То вдруг выстраивались в ряд многометровые боевые черепахи-тортиллы, клеенчатыми чешуйчатыми мордами они щерились в пустоту комнаты лязгая всевозможным оружием, закрепленным на их потертых от сражений и скитаний панцирях. Боевые тортиллы хорами мурлыкали бравурные гимны своего непобедимого войска. Ровными шеренгами маршировали мимо писателя орды боевых черепах, вот легкие низкорослые молодые черепашата в касках напоминающих детские ведёрки, вооружение: луки, стрелы, копья и заточенные, как лезвия, алебарды. Вот поплотнее шеренга эти неповоротливые тягловые черепахи несли на своих спинах тяжелые тупоголовые в резных древесных чехлах ракеты и снаряды. Тех сменяли тортилльи женского рода с бело красными шляпками на головах, причудливыми узорами расписанные женские черепашьи лица, тонкие быстрые черепахи из медицинского корпуса, и из сектора изящной смерти. Колонны двигались мимо меня, черепахи маршировали так величественно и с таким достоинством и преклонением, что Писатель чувствовал себя натуральным черепашьим царем принимающим парад верных подданных. Ур-ур-ур-ур четырехкратное мурлыкающе приветствие эхом удаляющихся голосов растворилось в туманном облаке.
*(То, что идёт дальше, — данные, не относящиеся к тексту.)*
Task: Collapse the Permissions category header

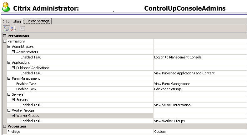Action: pos(4,36)
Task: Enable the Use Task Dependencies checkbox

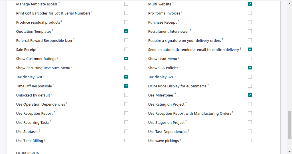Action: (x=250, y=132)
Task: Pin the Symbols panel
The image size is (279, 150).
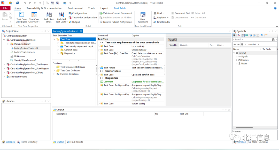Action: (272, 31)
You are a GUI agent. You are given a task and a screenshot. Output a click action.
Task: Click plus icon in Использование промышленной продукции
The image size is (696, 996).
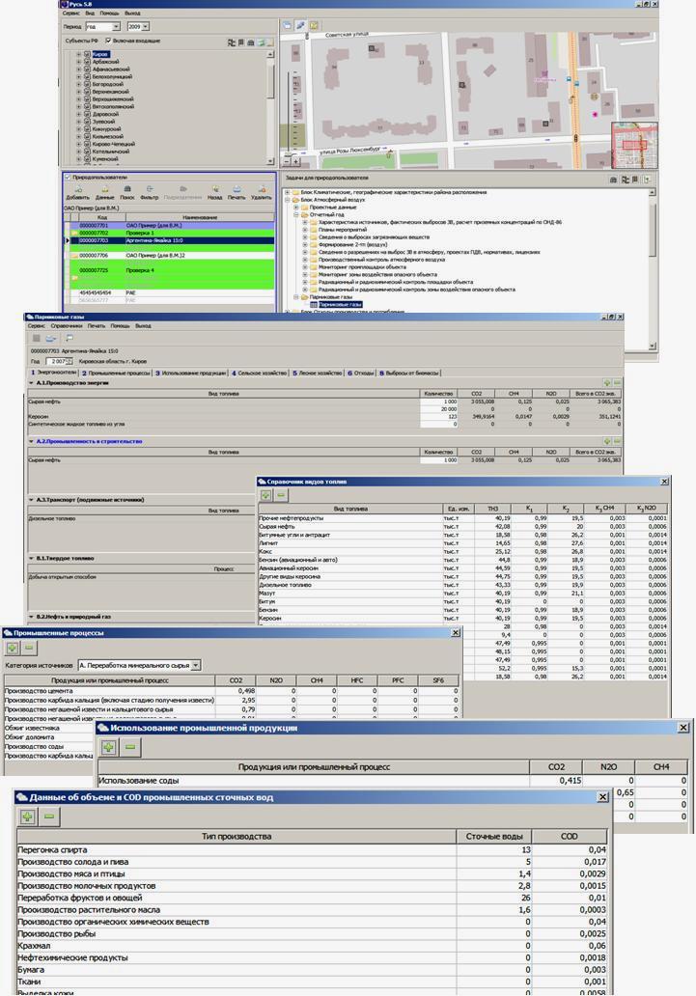108,747
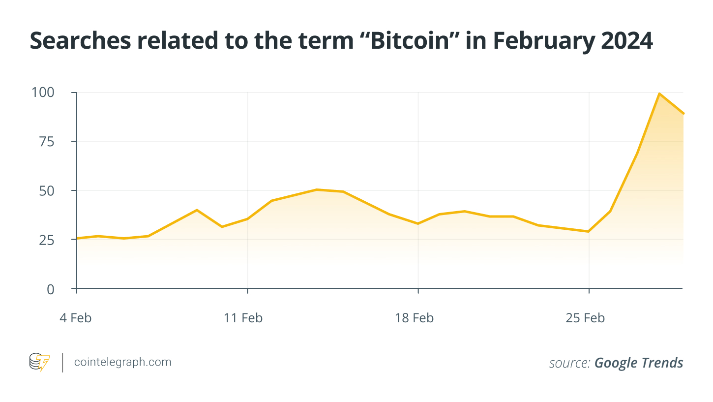Image resolution: width=713 pixels, height=402 pixels.
Task: Click the line where it crosses 25 Feb gridline
Action: (589, 231)
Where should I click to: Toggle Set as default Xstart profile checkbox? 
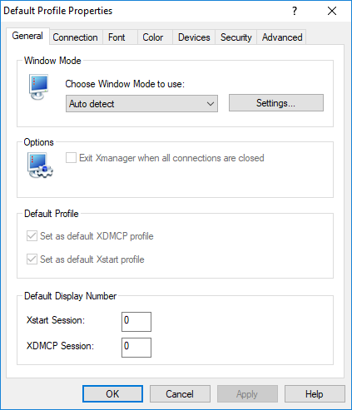tap(32, 259)
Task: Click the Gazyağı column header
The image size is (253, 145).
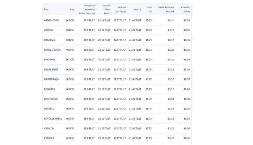Action: (137, 9)
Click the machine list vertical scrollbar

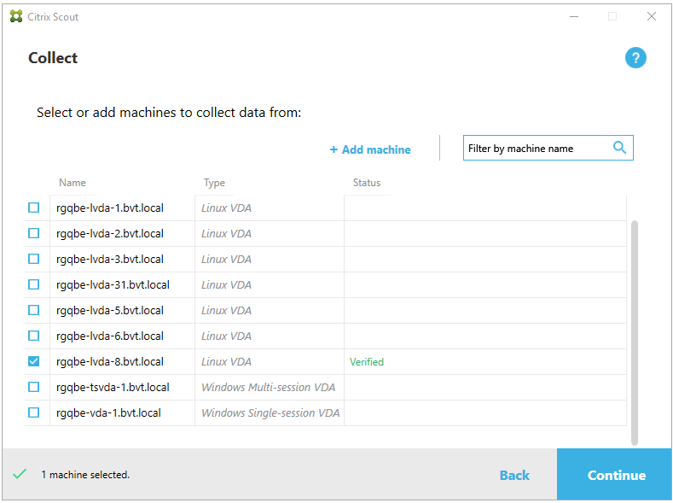[x=634, y=331]
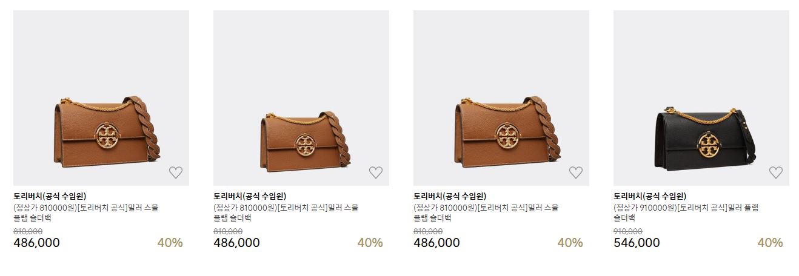Open second 밀러 스몰 플랩 숄더백 title

[286, 213]
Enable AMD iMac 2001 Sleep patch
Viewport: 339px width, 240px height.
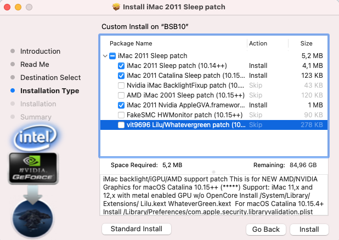point(121,95)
То окружали повсюду, размером с лесного муравья малюсенькие добрые колдуны сотни тысяч маленьких существ, в крохотных колпачках на головах и плащах размером с копеечку размахивали еще более микроскопическими полупрозрачными волшебными палочками, готовые в секунду исполнить любое, но малюсенькое, как и сами волшебники, твоё желание. Серебряный искрящийся блеск вокруг их фигур приятно слепил глаза Писателя сквозь толстые стекла защитных очков в деревянной грубой оправе.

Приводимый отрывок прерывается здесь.